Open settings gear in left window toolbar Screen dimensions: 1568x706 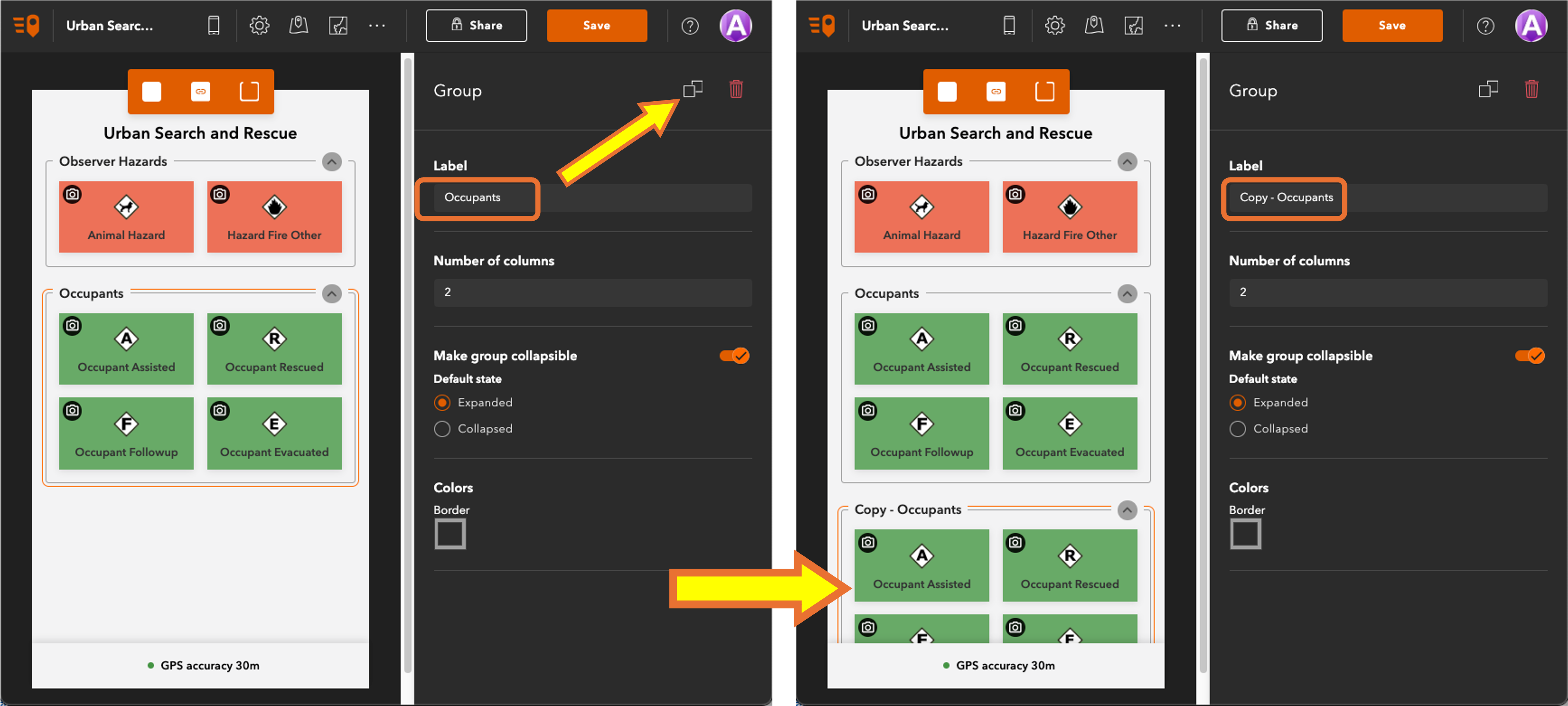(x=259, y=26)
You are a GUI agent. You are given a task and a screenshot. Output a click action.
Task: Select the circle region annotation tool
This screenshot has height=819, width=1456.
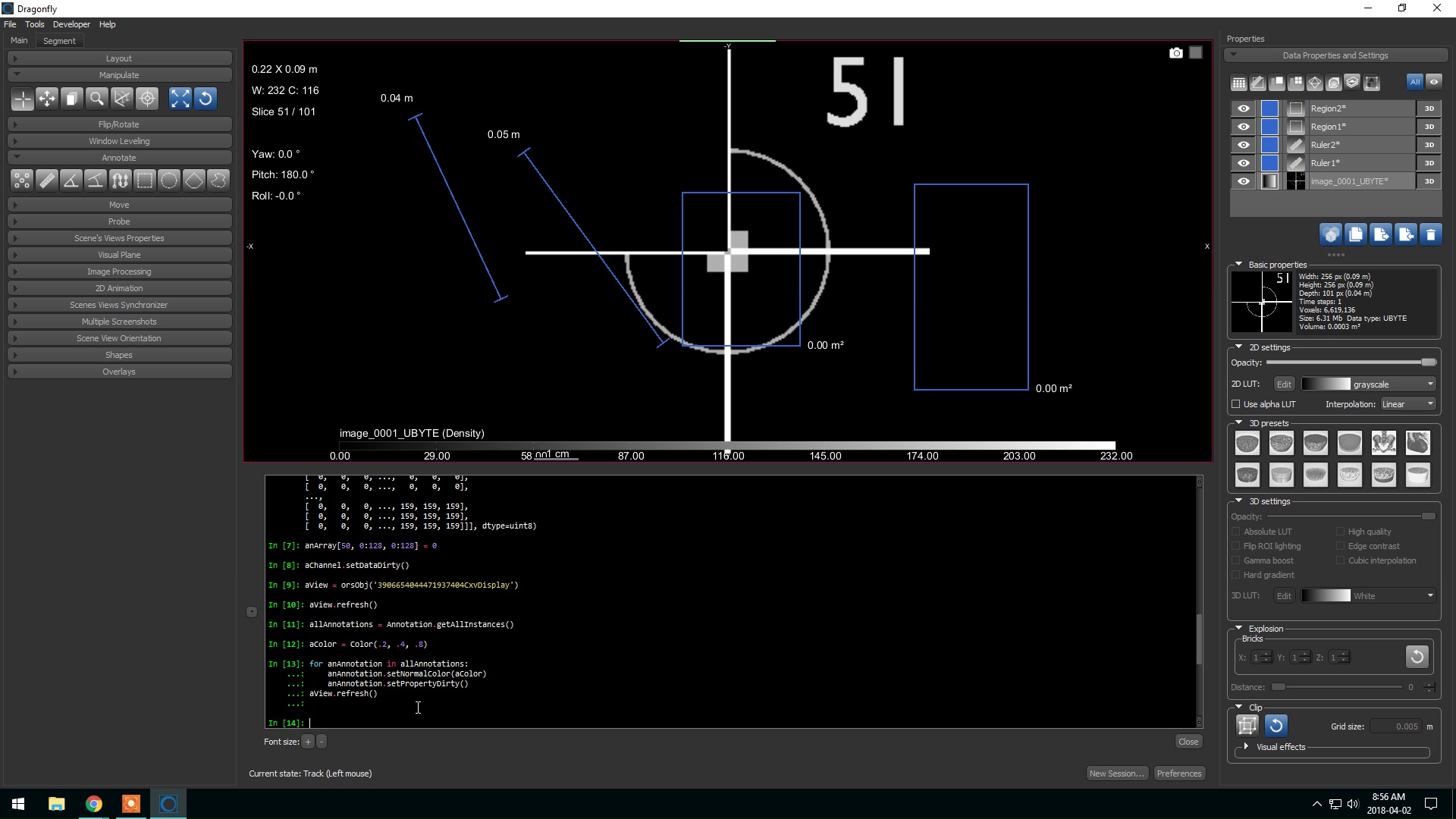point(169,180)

# DIRECTIONS FOR THIS TASK
All lines from the one containing "Task: Select the" through the final line of the records are to be retyped exactly; no other lines and no pictures are to be included.

# OUTPUT OF THE EXERCISE
Task: Select the circle region annotation tool
This screenshot has height=819, width=1456.
point(169,180)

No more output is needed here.